Princess-trees: Iconic Trees of Longwood Gardens
The flowering of the princess-trees (Paulownia tomentosa) is one of the most anticipated spring events at Longwood Gardens. Provided that winter has not been too cold, the allée of princess-trees will soon transform into a mass of lilac-colored flowers as the temperatures warm. Although we grow them for the flowers, the princess-tree is revered in Japan for its wood. The wood is lightweight, yet extremely durable and used to build numerous Asian origin instruments and furniture. Despite its beauty and usefulness, Paulownia is considered to be an invasive species in much of the southeastern US and further planting and horticultural uses should be discouraged.
Trilliums: Charismatic Native Plants of the Forest
Trilliums are among the most recognizable group of plants native to the eastern United States. In fact, there are more species of trillium in the southeastern US than anywhere in the world. Trillium luteum can be found flowering in Peirce’s Woods in April and May and is immediately recognizable for its distinctive yellow flowers (which smell like lemons) and intricately mottled foliage. This type of foliage pattern is not exclusive to trilliums; many woodland plants, from the US and around the world, exhibit similar foliage mottling. While there is a debate, the general consensus is that the mottling provides camouflage from herbivores while intensively silver spots are meant to attract pollinators.
Camellias: Northern Limits
Camellias are well-known landscape plants common in gardens of the southeastern US. However, there are some selections that have been specially selected for adaptation to the colder climate of southeastern Pennsylvania. In fact, camellias have been bred for cold hardiness at Longwood Gardens since the late 1950s. The program reached its zenith in 1984 when plant explorers traveled to remote islands off the coast of Korea to locate the northernmost, and likely most cold-hardy, populations of the well-known Camellia japonica.

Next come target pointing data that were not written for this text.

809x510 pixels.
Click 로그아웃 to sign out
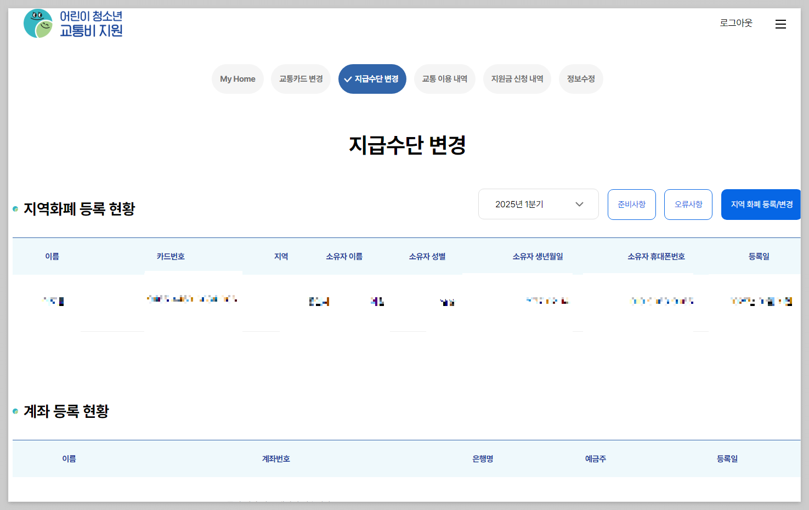(736, 23)
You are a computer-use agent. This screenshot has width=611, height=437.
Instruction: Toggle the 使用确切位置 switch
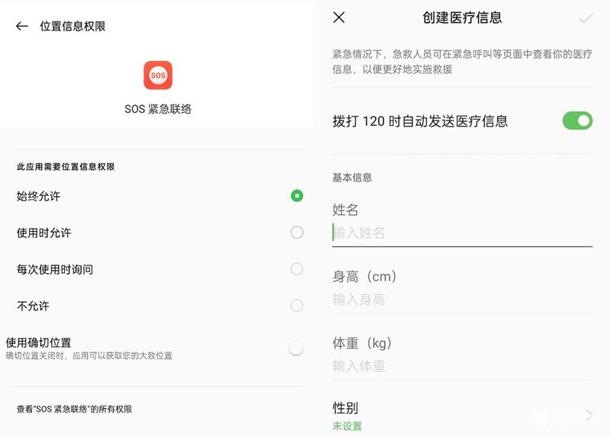(296, 348)
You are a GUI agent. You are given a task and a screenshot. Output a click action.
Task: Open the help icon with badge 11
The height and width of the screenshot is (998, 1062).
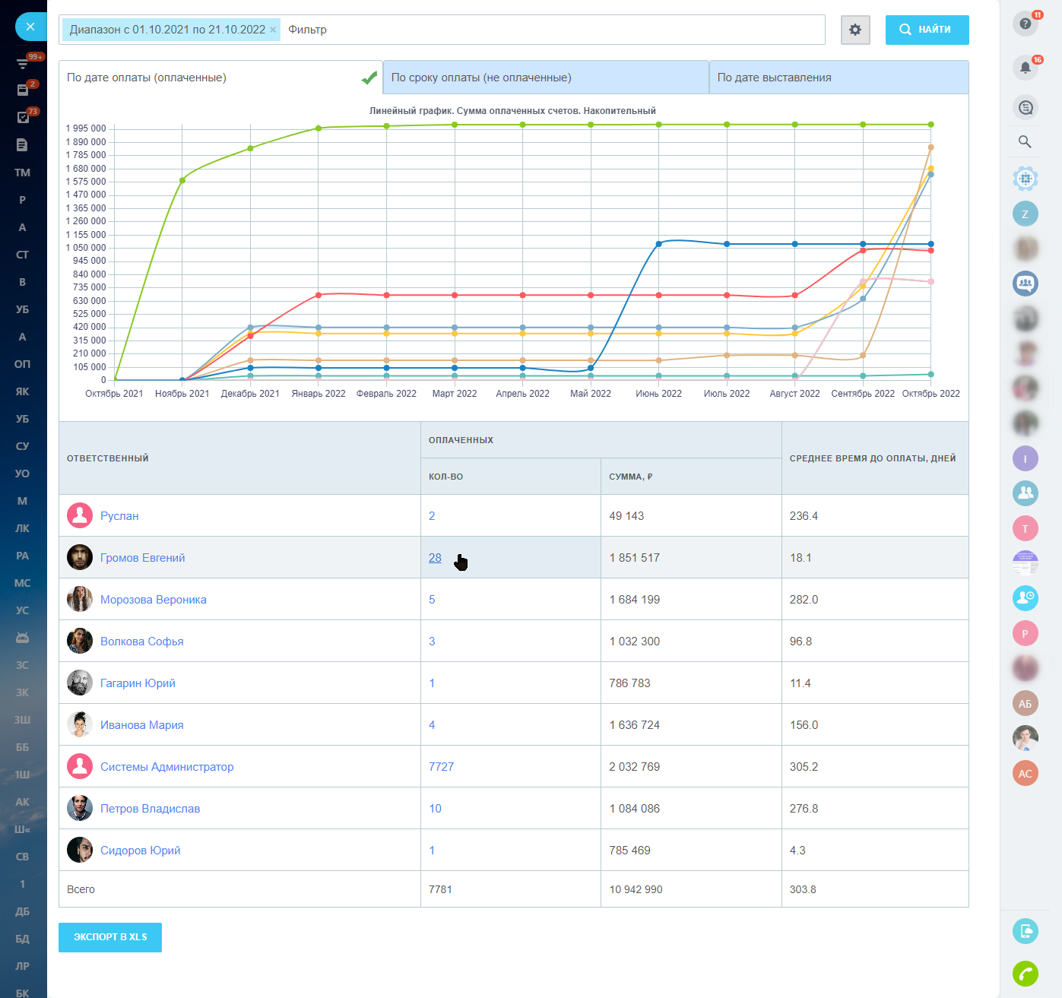(1025, 24)
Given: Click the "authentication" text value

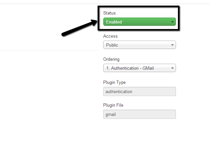Looking at the screenshot, I should pos(119,91).
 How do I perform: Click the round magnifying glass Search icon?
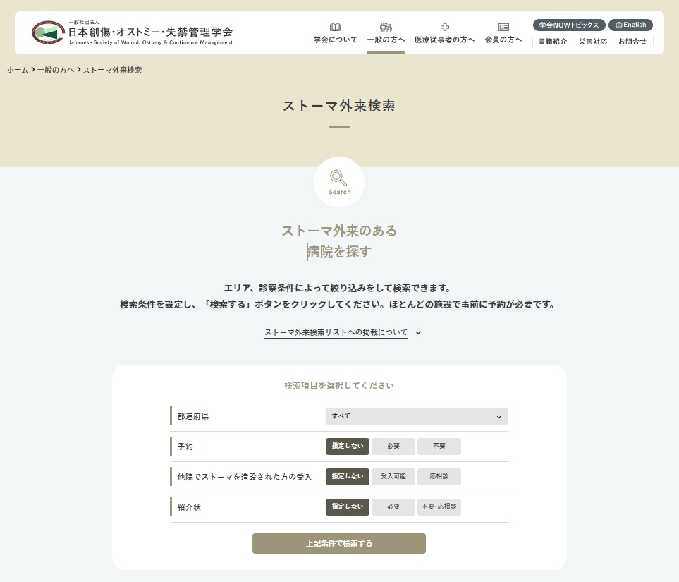(x=339, y=182)
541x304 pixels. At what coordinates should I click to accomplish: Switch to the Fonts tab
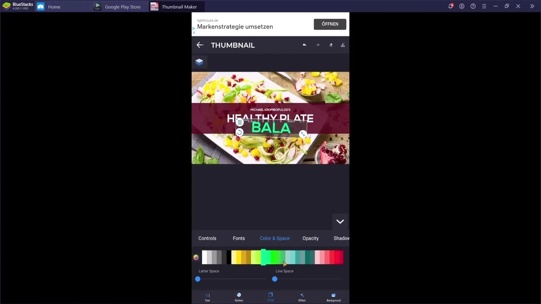point(239,238)
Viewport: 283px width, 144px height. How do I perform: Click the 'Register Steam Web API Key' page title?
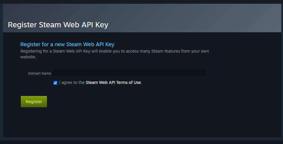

They successfully located that plant, collected seeds, and sent them back to the US. After decades of trialing them, they have proved to be among the most cold-hardy of all camellias, and two cultivars, ‘Longwood Centennial’ and ‘Longwood Valentine’, were selected for their hardiness, form, and red flowers. Both of these hybrids can be seen near the Chimes Tower in our Hillside Garden.
From early winter-aconite and snowdrops to our vivid camellias, come see these beauties for yourself during our colorful Spring Blooms season.